**THE TASK:**
The response should be the lines of the data, starting at the first and ending at the one that contains "Click the red checkmark", copied without change.

[TASK DATA]

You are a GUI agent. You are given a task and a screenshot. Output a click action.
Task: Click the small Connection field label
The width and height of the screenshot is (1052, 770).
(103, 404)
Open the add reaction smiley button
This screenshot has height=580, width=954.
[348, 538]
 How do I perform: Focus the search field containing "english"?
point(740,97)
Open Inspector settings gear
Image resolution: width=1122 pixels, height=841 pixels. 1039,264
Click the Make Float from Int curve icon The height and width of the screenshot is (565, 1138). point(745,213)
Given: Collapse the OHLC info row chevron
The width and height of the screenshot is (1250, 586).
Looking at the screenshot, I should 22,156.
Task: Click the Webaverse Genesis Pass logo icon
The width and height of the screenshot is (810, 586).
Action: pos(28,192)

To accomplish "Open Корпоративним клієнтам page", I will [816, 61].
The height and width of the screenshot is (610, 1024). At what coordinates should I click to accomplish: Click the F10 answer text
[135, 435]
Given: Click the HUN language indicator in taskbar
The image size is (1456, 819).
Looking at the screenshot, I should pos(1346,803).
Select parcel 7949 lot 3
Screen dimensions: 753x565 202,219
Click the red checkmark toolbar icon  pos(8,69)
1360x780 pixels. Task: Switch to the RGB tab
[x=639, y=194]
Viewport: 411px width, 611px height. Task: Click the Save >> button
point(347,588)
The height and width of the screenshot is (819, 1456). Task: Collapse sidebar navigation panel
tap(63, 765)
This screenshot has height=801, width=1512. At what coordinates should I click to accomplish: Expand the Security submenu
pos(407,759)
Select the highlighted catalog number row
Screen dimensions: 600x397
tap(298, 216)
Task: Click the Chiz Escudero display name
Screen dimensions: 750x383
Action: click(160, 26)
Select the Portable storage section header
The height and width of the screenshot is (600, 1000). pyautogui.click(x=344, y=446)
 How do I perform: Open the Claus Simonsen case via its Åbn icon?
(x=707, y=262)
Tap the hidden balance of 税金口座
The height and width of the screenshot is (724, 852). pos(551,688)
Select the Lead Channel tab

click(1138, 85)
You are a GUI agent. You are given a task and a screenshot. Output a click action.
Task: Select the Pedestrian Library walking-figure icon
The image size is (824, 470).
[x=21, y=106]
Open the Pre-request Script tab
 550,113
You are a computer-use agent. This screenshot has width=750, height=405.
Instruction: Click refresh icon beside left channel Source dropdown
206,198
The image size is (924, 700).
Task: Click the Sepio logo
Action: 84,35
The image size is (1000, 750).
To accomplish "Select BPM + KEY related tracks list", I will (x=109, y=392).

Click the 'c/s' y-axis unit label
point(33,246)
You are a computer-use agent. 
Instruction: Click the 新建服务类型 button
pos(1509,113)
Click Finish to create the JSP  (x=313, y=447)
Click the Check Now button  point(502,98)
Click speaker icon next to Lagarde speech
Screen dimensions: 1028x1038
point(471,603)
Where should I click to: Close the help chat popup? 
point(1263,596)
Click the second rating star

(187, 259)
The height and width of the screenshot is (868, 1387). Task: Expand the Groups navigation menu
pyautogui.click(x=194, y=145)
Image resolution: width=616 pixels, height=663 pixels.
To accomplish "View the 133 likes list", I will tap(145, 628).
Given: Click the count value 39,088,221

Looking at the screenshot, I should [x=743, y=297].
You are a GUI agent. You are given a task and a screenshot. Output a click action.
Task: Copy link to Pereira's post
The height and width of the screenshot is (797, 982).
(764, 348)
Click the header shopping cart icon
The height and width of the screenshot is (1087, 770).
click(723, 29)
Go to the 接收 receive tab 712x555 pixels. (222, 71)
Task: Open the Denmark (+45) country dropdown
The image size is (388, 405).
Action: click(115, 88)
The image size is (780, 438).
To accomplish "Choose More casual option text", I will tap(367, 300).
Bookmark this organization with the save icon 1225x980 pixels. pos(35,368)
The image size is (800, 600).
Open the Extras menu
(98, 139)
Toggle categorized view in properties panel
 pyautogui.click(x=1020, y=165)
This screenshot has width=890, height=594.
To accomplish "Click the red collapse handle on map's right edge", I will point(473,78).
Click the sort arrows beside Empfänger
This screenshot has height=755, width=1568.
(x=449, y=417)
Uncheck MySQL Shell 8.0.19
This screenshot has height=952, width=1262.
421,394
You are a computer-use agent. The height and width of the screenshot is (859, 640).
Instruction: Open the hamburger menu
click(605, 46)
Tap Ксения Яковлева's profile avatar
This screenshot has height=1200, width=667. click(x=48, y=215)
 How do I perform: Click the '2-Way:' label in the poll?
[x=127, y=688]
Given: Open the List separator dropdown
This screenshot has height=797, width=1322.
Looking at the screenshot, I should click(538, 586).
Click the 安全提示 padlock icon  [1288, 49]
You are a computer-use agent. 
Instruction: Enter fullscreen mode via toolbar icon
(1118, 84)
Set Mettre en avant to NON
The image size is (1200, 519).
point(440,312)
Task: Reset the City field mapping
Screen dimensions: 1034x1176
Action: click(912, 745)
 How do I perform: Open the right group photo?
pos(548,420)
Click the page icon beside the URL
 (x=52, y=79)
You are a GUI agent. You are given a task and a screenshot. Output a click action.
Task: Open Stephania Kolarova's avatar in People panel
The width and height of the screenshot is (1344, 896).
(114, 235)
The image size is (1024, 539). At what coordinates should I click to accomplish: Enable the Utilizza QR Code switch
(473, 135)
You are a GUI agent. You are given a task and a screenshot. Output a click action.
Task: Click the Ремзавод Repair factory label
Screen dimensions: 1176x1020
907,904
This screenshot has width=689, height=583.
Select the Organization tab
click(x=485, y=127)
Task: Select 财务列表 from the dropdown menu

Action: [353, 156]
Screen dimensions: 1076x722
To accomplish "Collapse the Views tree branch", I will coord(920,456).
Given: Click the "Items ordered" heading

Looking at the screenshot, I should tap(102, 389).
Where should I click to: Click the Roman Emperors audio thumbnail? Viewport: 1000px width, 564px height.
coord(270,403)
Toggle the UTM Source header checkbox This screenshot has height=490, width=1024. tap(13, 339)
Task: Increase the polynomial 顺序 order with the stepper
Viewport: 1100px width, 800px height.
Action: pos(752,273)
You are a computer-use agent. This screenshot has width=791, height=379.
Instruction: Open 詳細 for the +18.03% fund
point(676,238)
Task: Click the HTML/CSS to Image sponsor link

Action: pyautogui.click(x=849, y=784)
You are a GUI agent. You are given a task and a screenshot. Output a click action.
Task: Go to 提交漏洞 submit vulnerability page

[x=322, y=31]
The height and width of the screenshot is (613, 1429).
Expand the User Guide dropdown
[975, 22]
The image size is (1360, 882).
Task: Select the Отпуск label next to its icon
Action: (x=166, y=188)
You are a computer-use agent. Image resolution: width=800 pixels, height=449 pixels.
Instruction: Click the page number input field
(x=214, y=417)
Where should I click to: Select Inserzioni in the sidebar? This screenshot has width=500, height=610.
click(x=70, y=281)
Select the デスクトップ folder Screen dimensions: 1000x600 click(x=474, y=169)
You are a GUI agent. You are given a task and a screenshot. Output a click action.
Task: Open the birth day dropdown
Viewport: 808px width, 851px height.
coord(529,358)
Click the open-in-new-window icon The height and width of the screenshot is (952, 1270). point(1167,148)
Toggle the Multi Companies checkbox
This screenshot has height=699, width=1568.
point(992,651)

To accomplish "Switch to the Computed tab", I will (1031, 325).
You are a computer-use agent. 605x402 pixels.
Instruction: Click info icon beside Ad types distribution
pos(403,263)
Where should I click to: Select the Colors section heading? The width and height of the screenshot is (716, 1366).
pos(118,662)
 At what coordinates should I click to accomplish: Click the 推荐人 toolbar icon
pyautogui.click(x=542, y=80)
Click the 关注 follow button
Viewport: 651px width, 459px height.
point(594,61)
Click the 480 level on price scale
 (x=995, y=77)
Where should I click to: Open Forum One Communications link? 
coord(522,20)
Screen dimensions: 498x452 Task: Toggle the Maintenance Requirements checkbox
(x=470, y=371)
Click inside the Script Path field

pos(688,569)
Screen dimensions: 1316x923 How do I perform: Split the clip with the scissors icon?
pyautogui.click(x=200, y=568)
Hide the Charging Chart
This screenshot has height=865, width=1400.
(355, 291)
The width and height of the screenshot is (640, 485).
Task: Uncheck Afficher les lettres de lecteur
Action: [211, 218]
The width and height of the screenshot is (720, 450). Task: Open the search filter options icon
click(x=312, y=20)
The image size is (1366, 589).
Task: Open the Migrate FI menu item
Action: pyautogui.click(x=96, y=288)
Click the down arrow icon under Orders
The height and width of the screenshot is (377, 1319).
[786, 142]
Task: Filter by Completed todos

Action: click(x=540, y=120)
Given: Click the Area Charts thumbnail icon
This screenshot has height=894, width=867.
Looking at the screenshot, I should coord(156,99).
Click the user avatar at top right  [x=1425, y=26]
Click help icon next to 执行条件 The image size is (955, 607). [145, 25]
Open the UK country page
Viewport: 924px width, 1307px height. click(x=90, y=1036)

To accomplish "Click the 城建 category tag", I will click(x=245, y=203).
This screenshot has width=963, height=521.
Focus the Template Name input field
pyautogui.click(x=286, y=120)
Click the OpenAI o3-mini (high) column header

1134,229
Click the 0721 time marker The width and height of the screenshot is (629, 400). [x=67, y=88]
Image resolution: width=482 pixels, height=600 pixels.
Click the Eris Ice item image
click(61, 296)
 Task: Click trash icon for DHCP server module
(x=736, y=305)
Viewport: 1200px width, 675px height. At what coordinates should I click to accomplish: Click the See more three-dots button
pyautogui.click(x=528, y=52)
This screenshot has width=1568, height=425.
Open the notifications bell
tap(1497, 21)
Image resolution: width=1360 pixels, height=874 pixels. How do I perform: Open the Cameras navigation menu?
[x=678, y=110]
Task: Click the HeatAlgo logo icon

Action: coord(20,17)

[/TASK DATA]

**SOLUTION:**
You are a GUI agent. You are given a task and a screenshot. Output a click action.
Task: Click the small Connection field label
The width and height of the screenshot is (1052, 770).
(103, 404)
Open the add reaction smiley button
This screenshot has height=580, width=954.
[348, 538]
 How do I perform: Focus the search field containing "english"?
point(740,97)
Open Inspector settings gear
Image resolution: width=1122 pixels, height=841 pixels. 1039,264
Click the Make Float from Int curve icon The height and width of the screenshot is (565, 1138). point(745,213)
Given: Collapse the OHLC info row chevron
The width and height of the screenshot is (1250, 586).
Looking at the screenshot, I should 22,156.
Task: Click the Webaverse Genesis Pass logo icon
The width and height of the screenshot is (810, 586).
Action: pos(28,192)

To accomplish "Open Корпоративним клієнтам page", I will [816, 61].
The height and width of the screenshot is (610, 1024). At what coordinates should I click to accomplish: Click the F10 answer text
[135, 435]
Given: Click the HUN language indicator in taskbar
The image size is (1456, 819).
Looking at the screenshot, I should pos(1346,803).
Select parcel 7949 lot 3
Screen dimensions: 753x565 202,219
Click the red checkmark toolbar icon  pos(8,69)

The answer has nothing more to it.